A few words about tidy data structure…

Author
Published

November 26, 2023


It is often said that 80% of data analysis is spent on the cleaning and preparing data.

… a quote from the tidyverse page on tidy data.

Please consider the differences between:

The raw data is the unadulterated version of the data as collected by what-ever-means: questionnaires, machine readings, etc. You should always a version of the raw data in its original form.

Cleaned data is the raw data after the minimal changes necessary to make data useful. For example, deletion of observations which are flawed due to apparatus malfunction, or data entry mistakes, and deletion of variables that were never collected. The process whereby the raw data is cleaned should be scripted (coded) to ensure, that it is repeatable and documented.

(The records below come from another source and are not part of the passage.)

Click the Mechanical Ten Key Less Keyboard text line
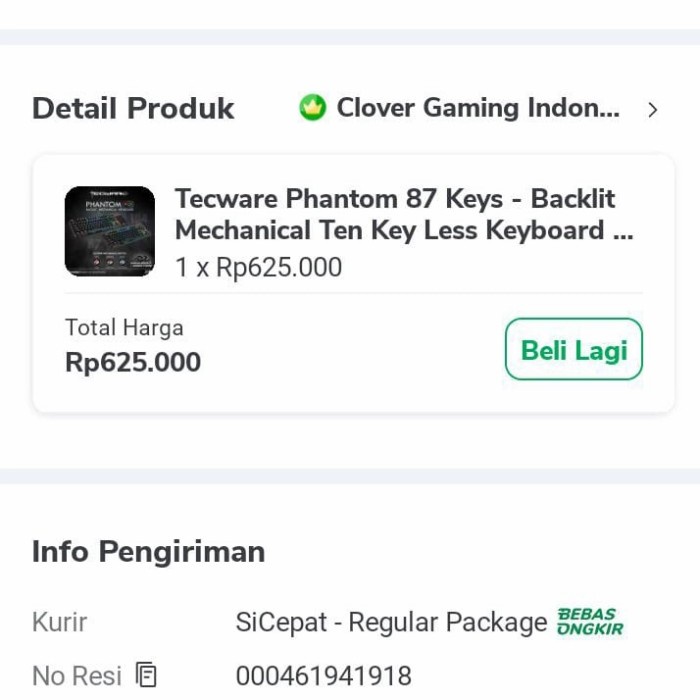 pyautogui.click(x=404, y=230)
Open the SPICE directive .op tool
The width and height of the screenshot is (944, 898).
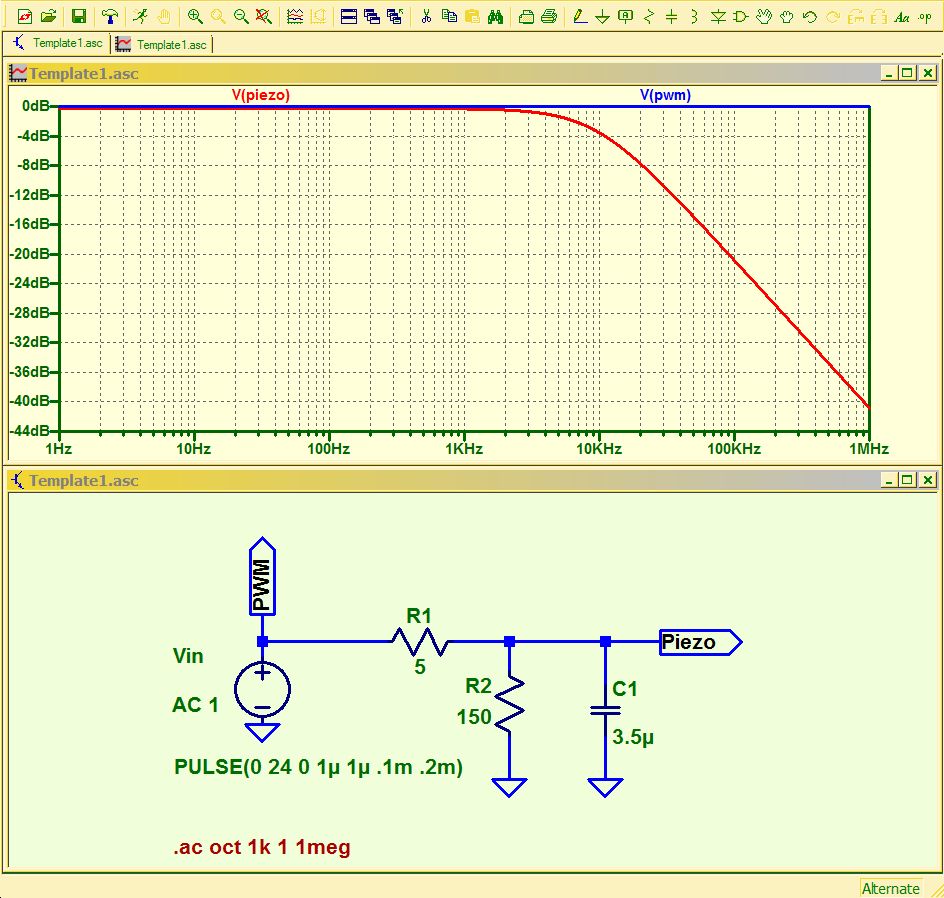pyautogui.click(x=925, y=16)
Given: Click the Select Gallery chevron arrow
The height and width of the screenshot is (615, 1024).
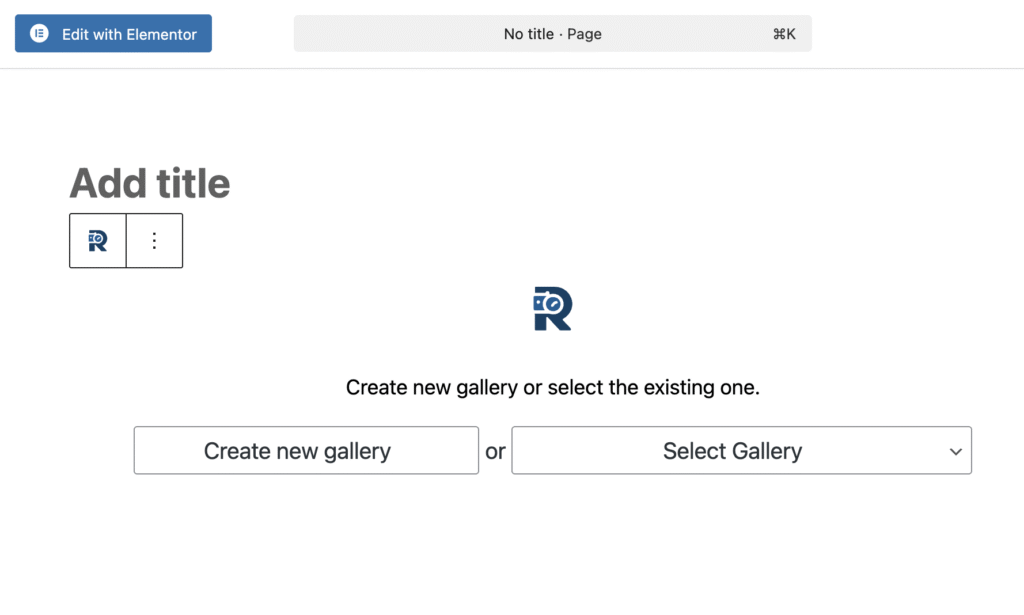Looking at the screenshot, I should [x=954, y=452].
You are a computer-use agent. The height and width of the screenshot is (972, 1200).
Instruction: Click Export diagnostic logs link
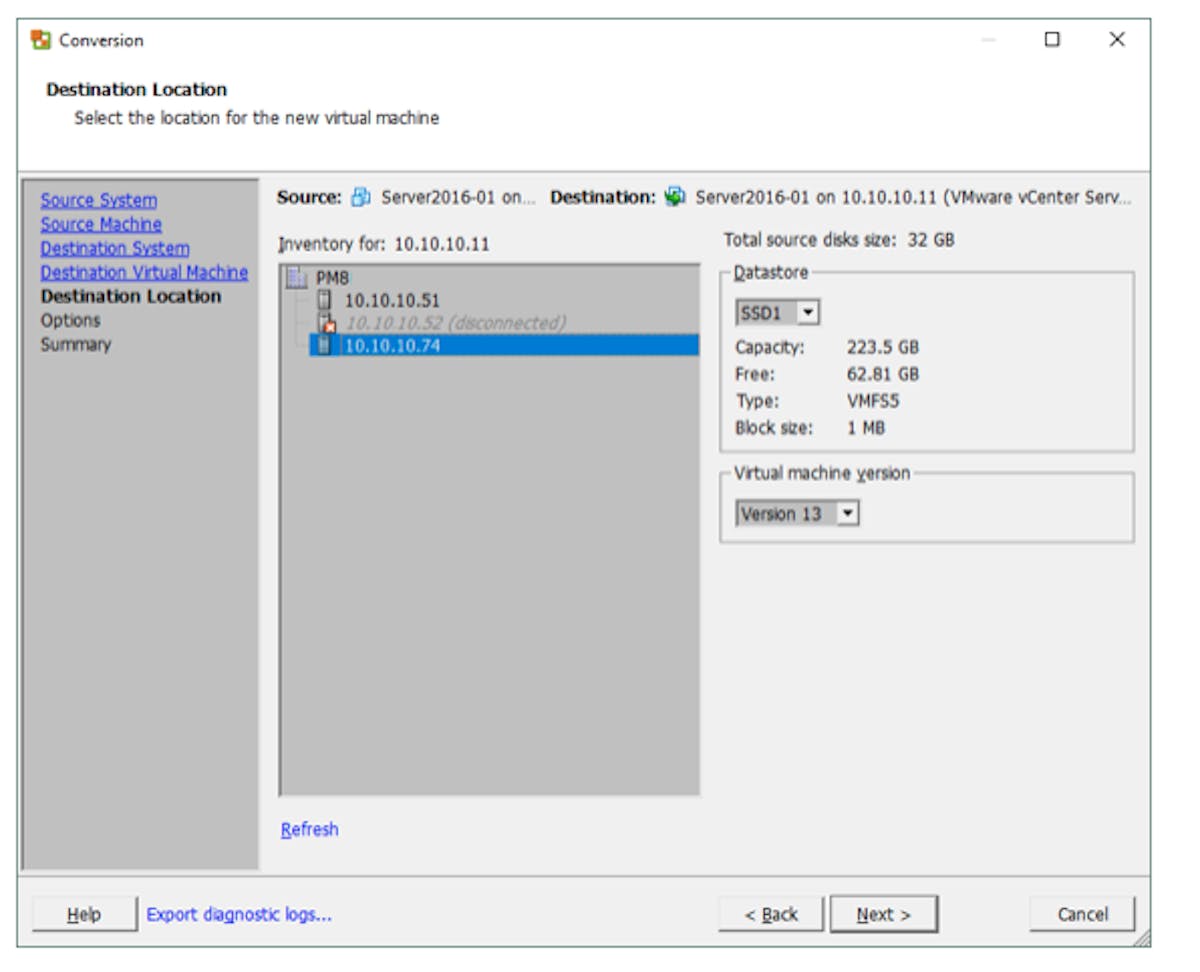pyautogui.click(x=239, y=914)
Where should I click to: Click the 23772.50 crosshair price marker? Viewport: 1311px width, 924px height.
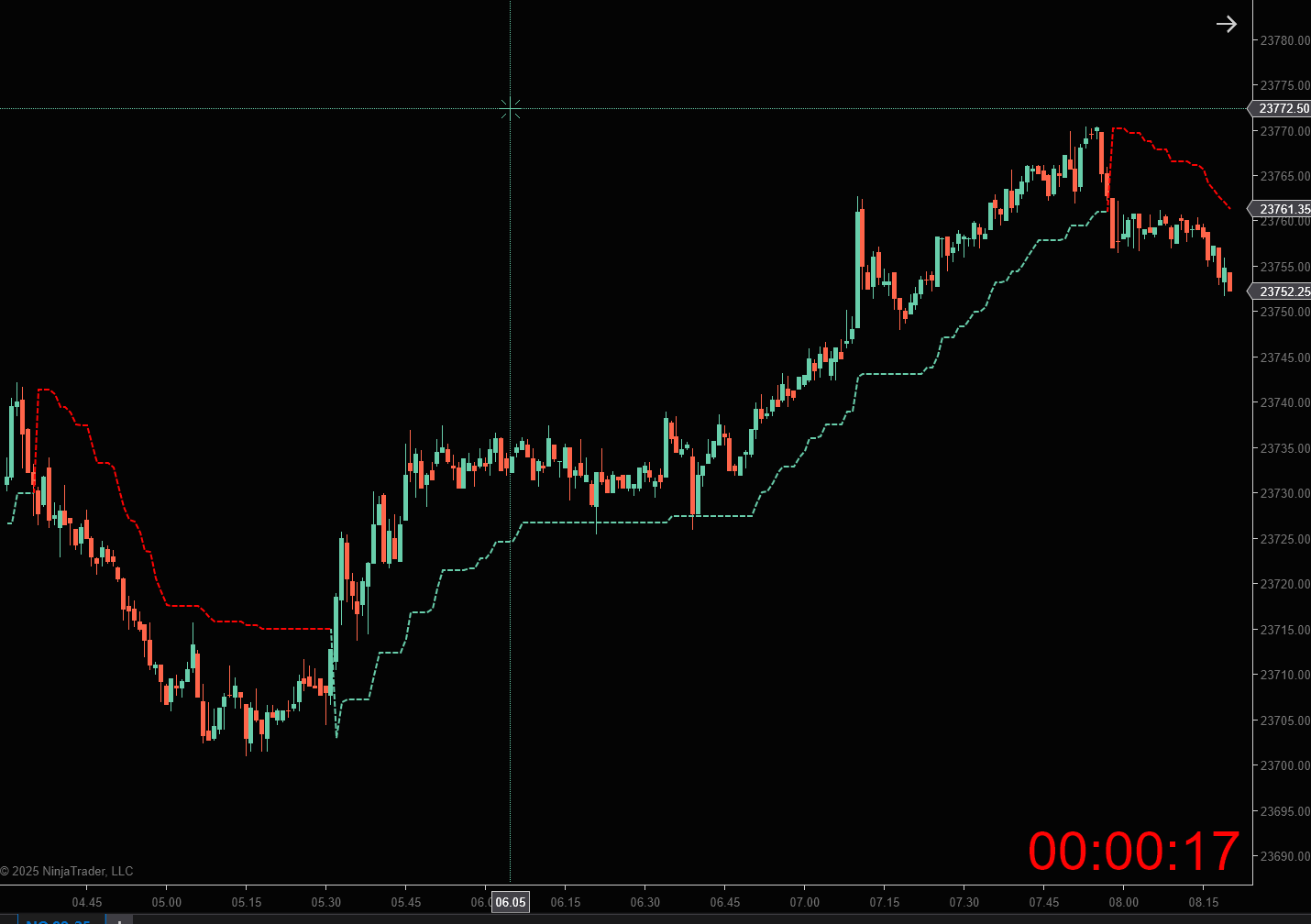(1281, 108)
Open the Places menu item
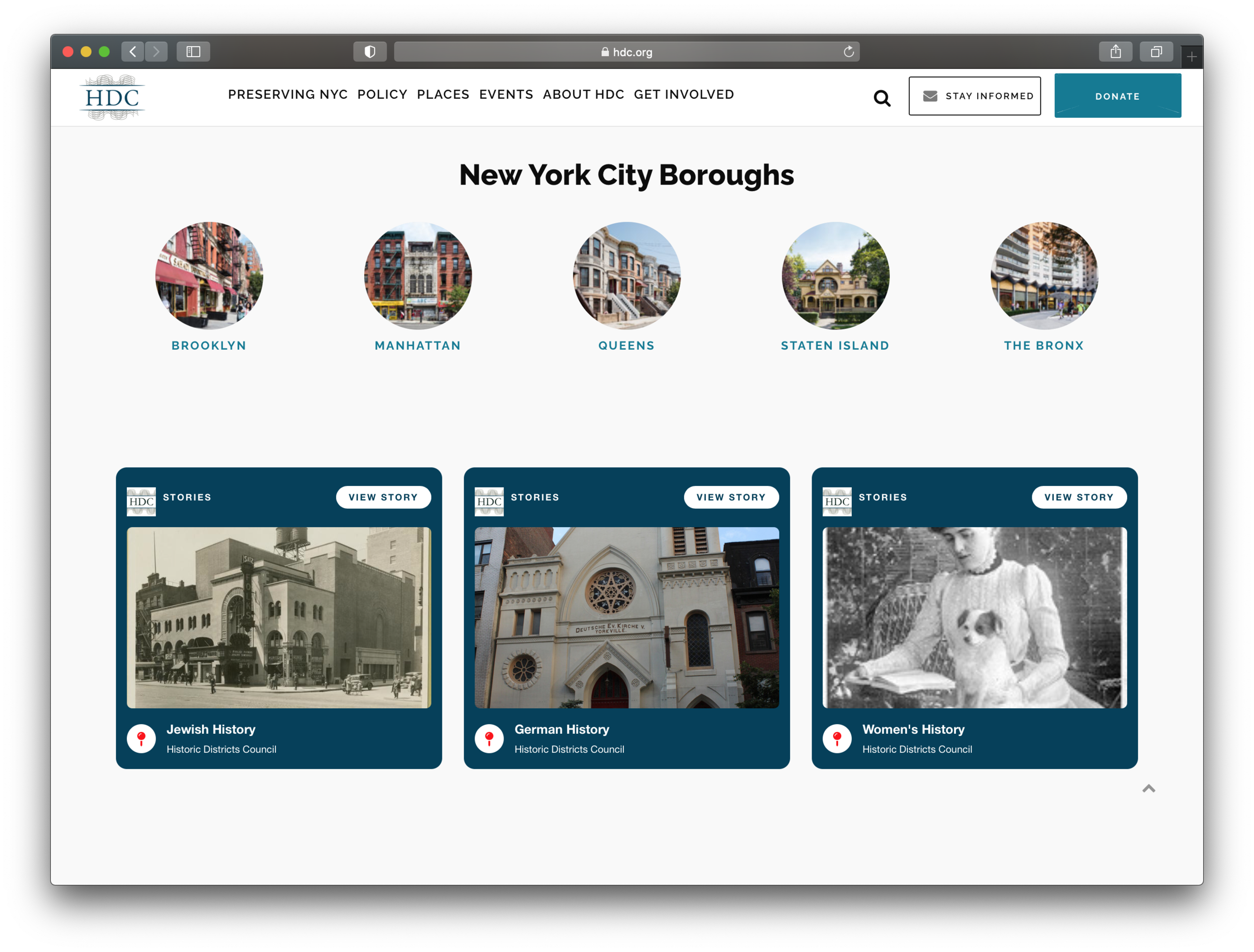This screenshot has width=1254, height=952. pyautogui.click(x=443, y=94)
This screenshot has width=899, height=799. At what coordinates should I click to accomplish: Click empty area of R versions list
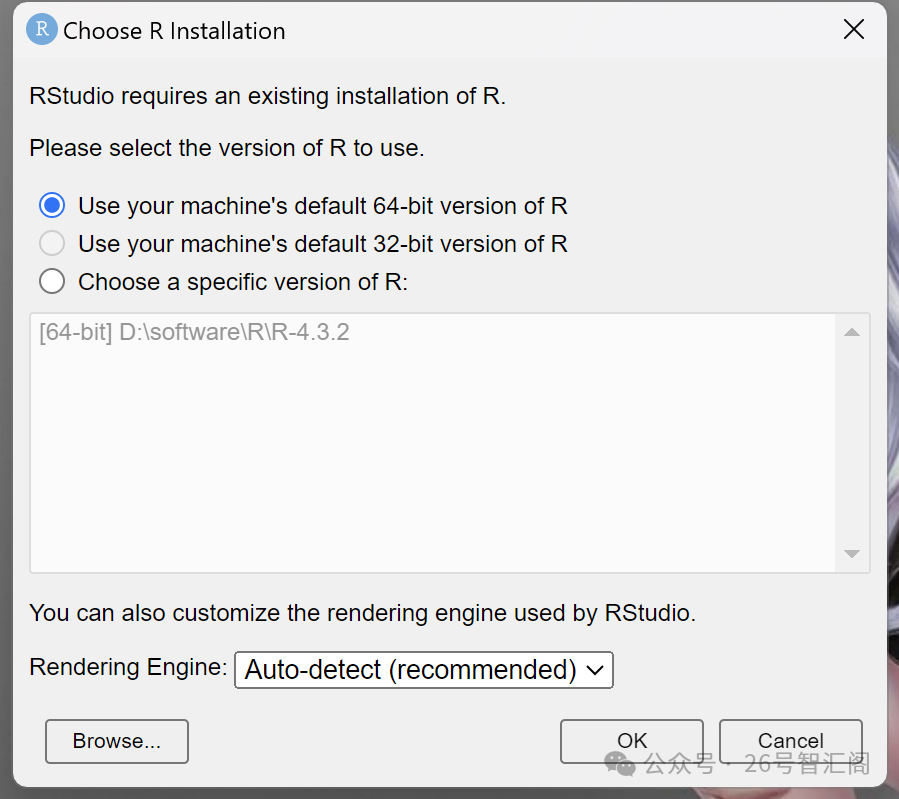click(x=430, y=460)
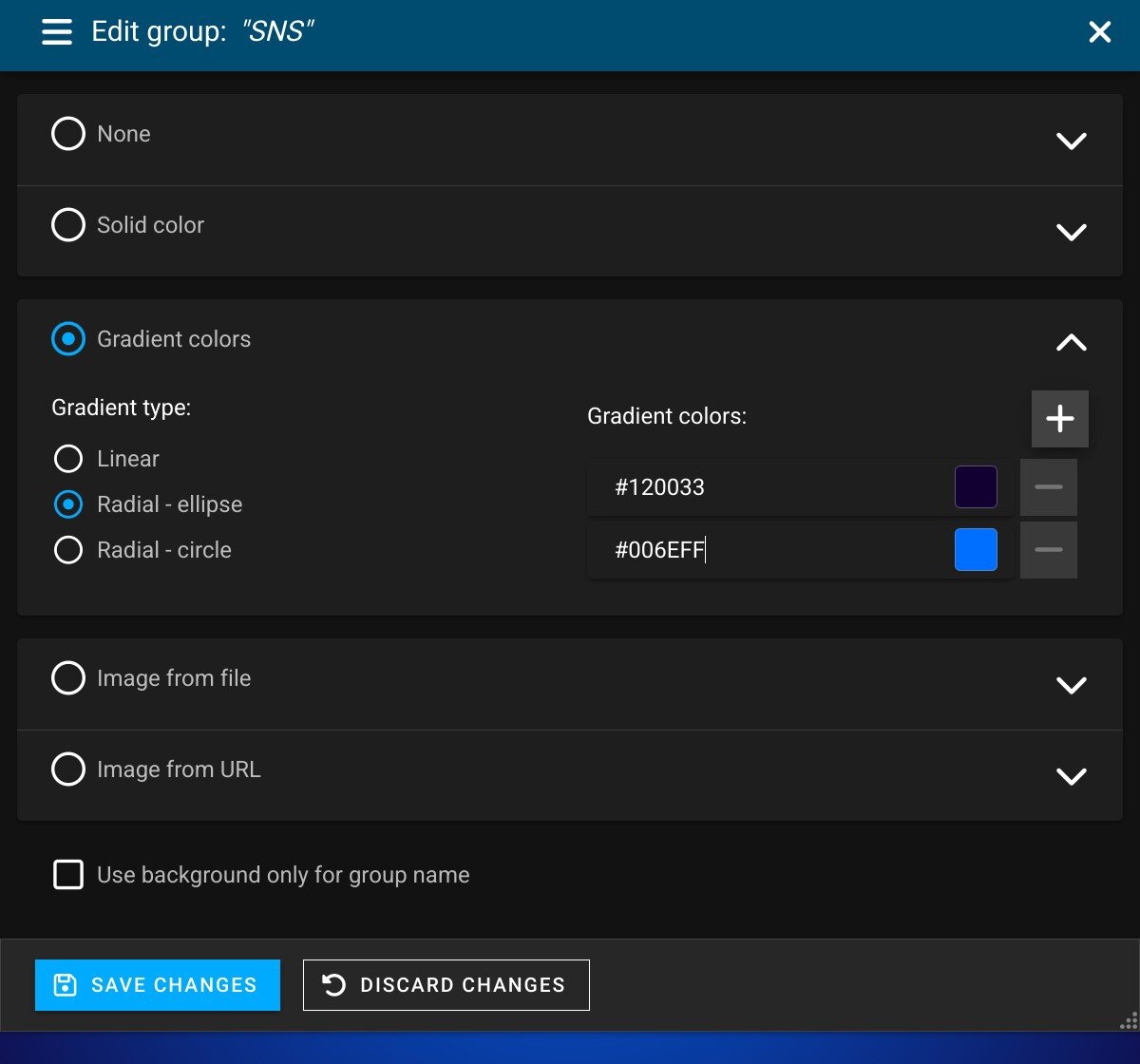Click the #120033 hex input field
1140x1064 pixels.
pyautogui.click(x=770, y=487)
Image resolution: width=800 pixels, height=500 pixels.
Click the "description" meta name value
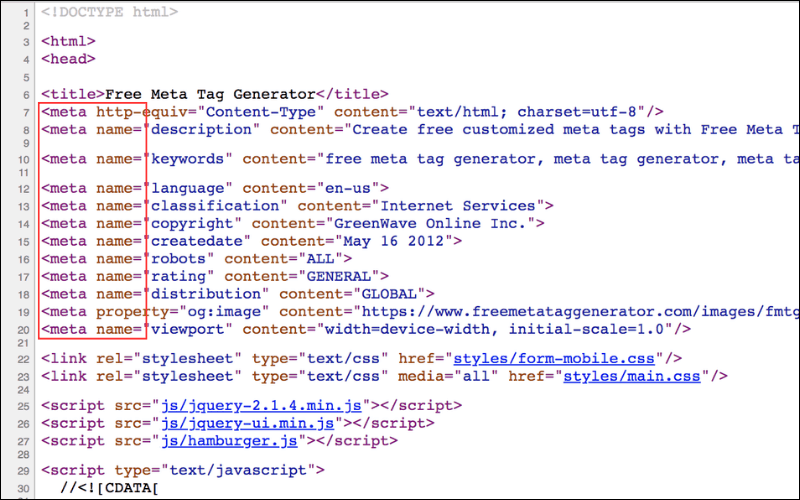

The cleaned data probably needs to be wrangled into a shape (and content) appropriate for analyses. For example, a wrangled data set may include only specific observations of specific variables relevant to a given analysis, in a format/shape suited for that analysis. This should also be scripted to ensure, that it is repeatable and documented.

The link to the tidyverse page on tidy data provides a lot of information about tidy data, but the central principle is, that with tidy data:

On the following three tabs, you can see three examples of the same data set, structured in different ways. Look at each of them ….

Table 1: A
id test_a test_b day_of_test_a day_of_test_b
1 794 739 MON TUE
2 842 658 THU MON
3 545 973 FRI MON
4 676 859 TUE MON
5 744 429 TUE FRI
6 752 323 FRI THU
7 387 426 WED WED
8 215 199 FRI TUE
9 458 802 TUE WED
10 403 857 TUE THU
Table 2: B
id test day measurement
1 a MON 794
1 b TUE 739
2 a THU 842
2 b MON 658
3 a FRI 545
3 b MON 973
4 a TUE 676
4 b MON 859
5 a TUE 744
5 b FRI 429
6 a FRI 752
6 b THU 323
7 a WED 387
7 b WED 426
8 a FRI 215
8 b TUE 199
9 a TUE 458
9 b WED 802
10 a TUE 403
10 b THU 857
Table 3: C
id test_a test_b
1 794,MON 739,TUE
2 842,THU 658,MON
3 545,FRI 973,MON
4 676,TUE 859,MON
5 744,TUE 429,FRI
6 752,FRI 323,THU
7 387,WED 426,WED
8 215,FRI 199,TUE
9 458,TUE 802,WED
10 403,TUE 857,THU

Consider the three different ways to structure the data in light of:

Which of the three structures/tables represent the most tidy data structure?

Ask yourself, what different information (i.e. data points) constitutes each observation … and how the relation between data points specifies such an observation?

It is obvious, that each of the numerical values (measurements) represent data, but so does ‘id’ and the ‘weekday’, as well as the test ‘a’ versus ‘b’.

It seems from the data, that each id was tested on two occasions (‘a’ and ‘b’) which fell on different weekdays.

In other words, ‘id’, ‘test’, ‘weekday’ and ‘measurement’ all represent information (data points) which together constitutes an observation, but they are related in a non-trivial manner:

For instance, the data id=1, test=a, weekday=MON and measurement=794 are related as a single observation.

The most tidy data structure is thus Table 2 above: Each row represents an observation and each column represents one of the variables that constitutes each observation. Note however, that there is no one-single variable that is unique per observation – instead, it is the combination of variables that constitutes a unique identifier (in this case, ‘id’ and ‘test’ in combination). This is not a problem!

Table 1 may seem more intuitive, and probably easier to set up as a data entry interface, e.g. a spreadsheet. At first impression, it also has the benefit that each line includes a unique identifier (id). In reality however, this data structure stores some information (e.g. whether the test was ‘a’ and ‘b’) as column names, rather than as actual data in cells. Table 3 is even more problematic, not only does it store data in the column names, it also stores multiple data points in each cell, and data of different types (numeric vs text) at that.